Met a person who claims his son says that his class is 40% not observant and 20% non-observant and also lechahis. Even I think this number of 60 % is a great overstatement but what is interesting is that only a third are lechahis against the system. When you meet the older baby boomers who left Orthodoxy are now 58-65 , you get much more anger and lechahis reaction. I get a sense that it is due to socio-economic reasons. Most of those who were so angry grew up in inner-city Orthodoxy and saw Orthodoxy of the 1940’s and 1950’s as backwards, poor, uneducated and primitive. I get a sense that now if your Orthodoxy is upper-middle class and consists of malls, suburbia, and entertainment then one cannot be so angry. I may be wrong, we will know after the fact but I sense that for the majority this is a respectful checking out without the need for anger. Even now, I have colleagues in the English department in their 60’s who still picture the Orthodoxy of their youth and cannot imagine anything positive in Orthodoxy let alone the existence of an Orthodox academic. They are still angry after 50 years.

Was told at a Shabbat meal by a parent of a Maaleh Gilboa student that YU made a pitch to attract Maaleh Gilboa students. AT the meeting, they had to admit that the graduates of Maaleh Gilboa wont find any of the YU Roshei Yeshiva to their liking and that the latter will oppose and condemn what they think as Maaleh Gilboa grads, but they should come anyway and take solace in philosophy and Jewish studies. More interestingly, the pitch turned into a single focus on how they are not ready to be in a co-ed environment. A very senior YU person said: “What if it is New Year’s Eve and a non-Jewish girl sits on your lap with a bottle of non-kosher champagne and says lets have some fun? You are not mature enough to handle it. You are not mature enough to make the right decisions. Only when you reach graduate school will you be ready to be in a co-ed environment.” The YU person said it actually happened to him when he went to NYU, now he sees he made the wrong choice. The fear of the outside became the major part of the pitch. I was not there and this is hearsay but the students asked about the ban at YU of Rabbi Ethan Tucker, a graduate of Maaleh Gilboa.
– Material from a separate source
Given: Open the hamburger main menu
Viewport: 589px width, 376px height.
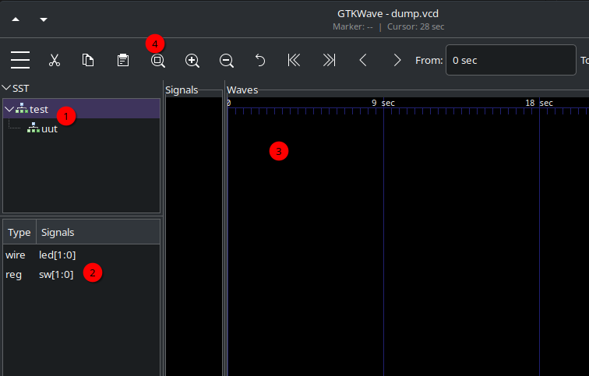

More tellingly, they asked about Levinas and the importance of doubt, disbelief, and mature faith, and were only met with lack of comprehension of their points- submission counts not doubt. The most important point was rather than using anything aspirational or ideological they offered fear that a girl will sit on your lap and fear that you will give up Torah, mizvos, and learning if you go to a secular college.

It is a known Yeshivish thing to point out that Chanuka had no holiday sacrifice, no hagigah so one should not say Hag Sameah. I received Christmas cards from Hebrew speaking Christians that say Hag Ha-Molad Sameach and Hag Sameach for Hag-Hamolad. Should they be corrected?
I received Holiday Cards for New Year’s from Saudi Arabia, Bosnia, and India and noticed that they waited until after Christmas in order not to have to mention it and to only mention New Years.